In Israel, the problem is radically different for native-born Israelis and immigrants. Immigrant men have culture shock when they discover the legal mess they are in here, and they are virtually defenseless. Israeli-born men, on the other hand, would never admit to being at a disadvantage; they are too macho to admit vulnerability, even when it exists. It's for this reason that the status of men in Israel is worse than in the US; men are for paying bills, taking out trash, and jumping on live grenades and nothing more.

I've thought of setting up my own Web page, because in the past, my story just got swallowed up; a petition got almost no signatures and, consequently, moved nobody to do anything. I identify myself with only one name, one that is common in Israel, so as to avoid being detected here; the police could just come and arrest me, take me away, and do away with me if I were discovered. What I am doing would make waves.

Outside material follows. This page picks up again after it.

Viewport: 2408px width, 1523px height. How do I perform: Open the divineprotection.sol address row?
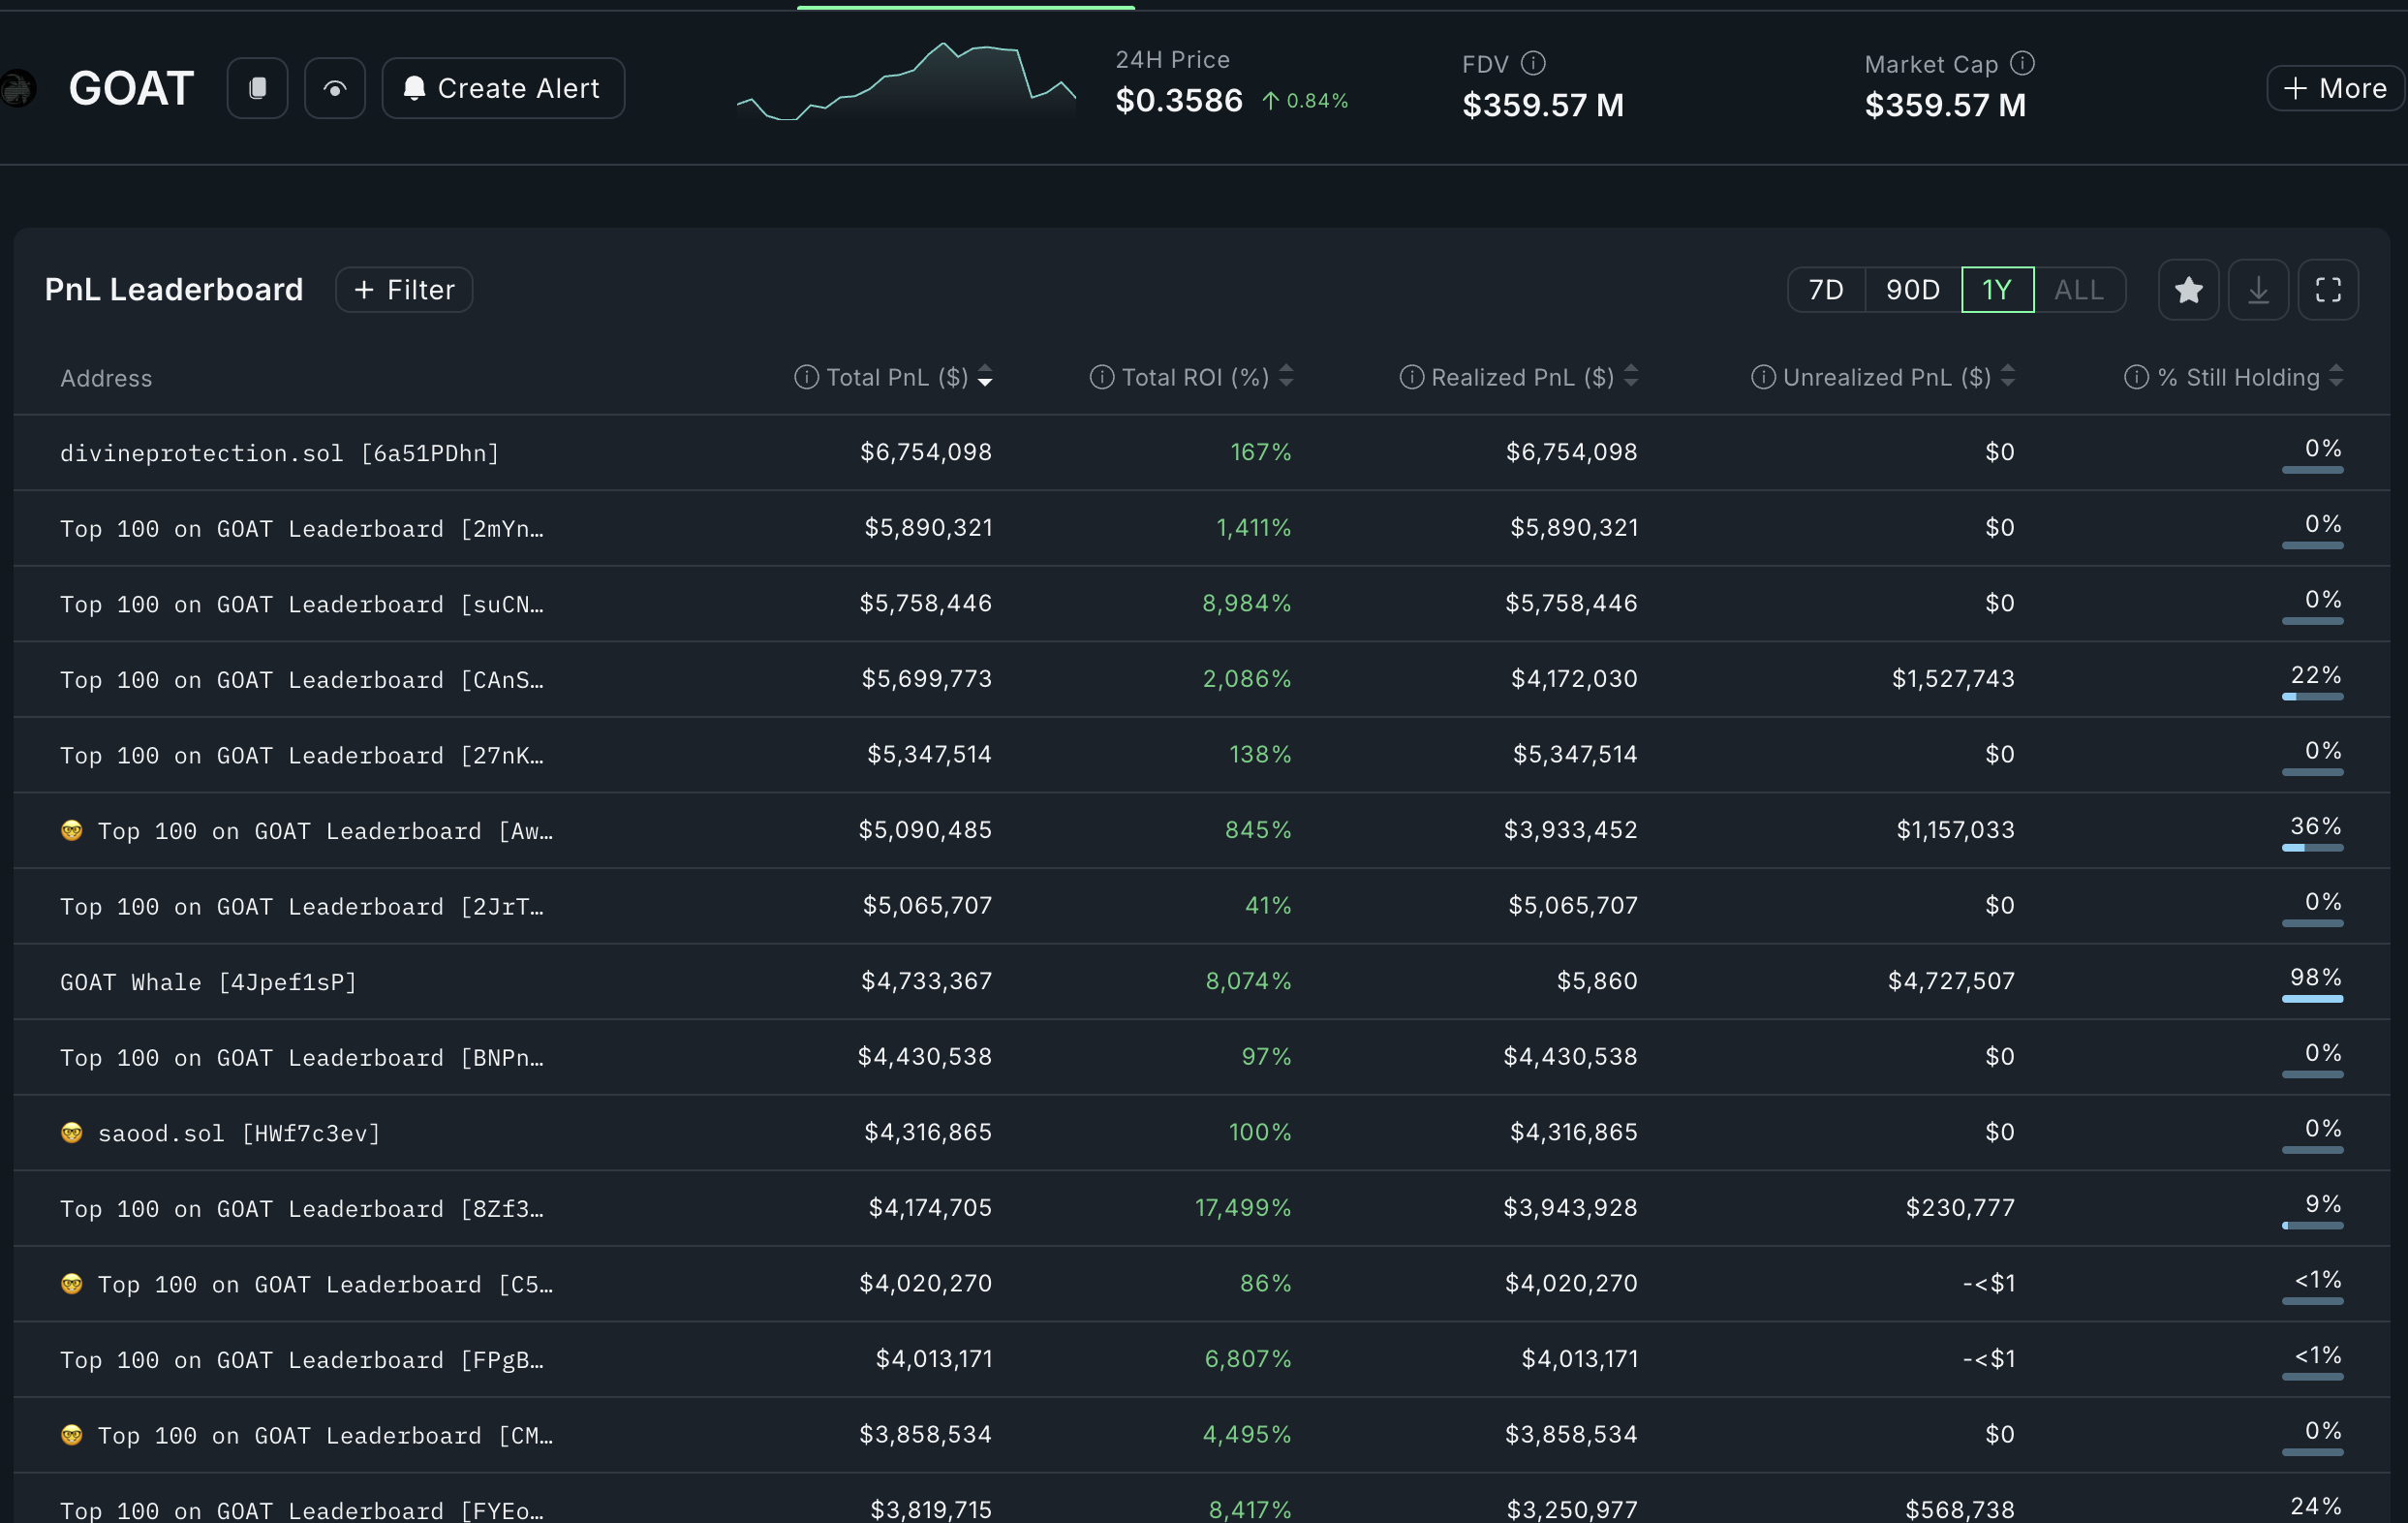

I'm just giving you background information. Please give me some in return. I need the outside contacts.


Thanks for speaking out

In S.:It's my first visit and I've only been able to check out vote male so far. I want you to know that I have a few friends who all feel the same way and I will tell them about backlash (html://www.backlash.com/index.html). It's so great to have someone like you to express what feelings so many of us won't. And we definitely need to!

The spinning web

Thomas Harris: I would like to add your directory page to my pages. May I do so?

Thank you very much.

Editor: I would be delighted. Thanks!

The Feminist Viewpoint

D.B.: I've read through several portions of Backlash, and I sincerely wish your group weren't putting up a wall between yourselves and feminists because **we hold exactly the same views.** I've been fighting some of the same battles with the system that you are fighting.

As a mother of two boys, I know that men are subjected to outrageously unfair expectations by society, and are not protected as well or loved as much as they deserved to be!

One of the articles mentions Take Daughters to Work Day, which also outraged me, because I would have loved to take my son to work with me to show him what I do (although watching a technical writer at work would probably put him to sleep!) However, you're putting the blame on the wrong people!

With your ex-wife you were screwed by the system and by judges--and guess what? Women are also being screwed by the system!! It appears to me that the people who are grossly negligent, abusive, and deserve to be screwed by our legal system are the ones who are able to manipulate it the best.

I was in an abusive marriage, and although my husband had to pay a whopping $450 a month for child support for two children (he's a software engineer), he didn't have to pay half of the childcare expenses, which at the time were $400 a month, or for the years of counseling I and my children had to go through as a result of the abuse.

I've accumulated thousands of dollars in debts trying to get my family back on track, while he's been able to buy a house, take vacations to other countries, date (which I don't have for because I'm trying to work and raise healthy kids, although after reading your article about stepfather laws I'm beginning to wonder if I would even be ABLE to date someone if I chose to because of this law which I was unaware of, disagree with, but am being held hostage to).

Incidentally, I think you got a raw deal with your boss firing you because you exercised your freedom of speech. However, remember that we're all in the same boat and the real enemey is an incompetent legal system and bizarro views of what families are "supposed" to be like.

Editor: Must be confusing me with somebody else -- never been married, don't have any children. However, I do adamantly oppose the feminist extremists. I make clear what I mean by this in several chapters in my book (located in the "library" at this site) and on the definitions page, where I distinguish between "feminists," "pop feminists," "new rage women," "femigogues," and so on.

We also agree regarding the legal system: almost 2 years before the cover article in the May 6, 1996, issue of Forbes magazine warned that sexual harassment cases are more beneficial to lawfirms and "experts" than to either plaintiffs or their employers, Gene Hopp and I said precisely the same thing in a feature article in the June 1994 issue of The Backlash!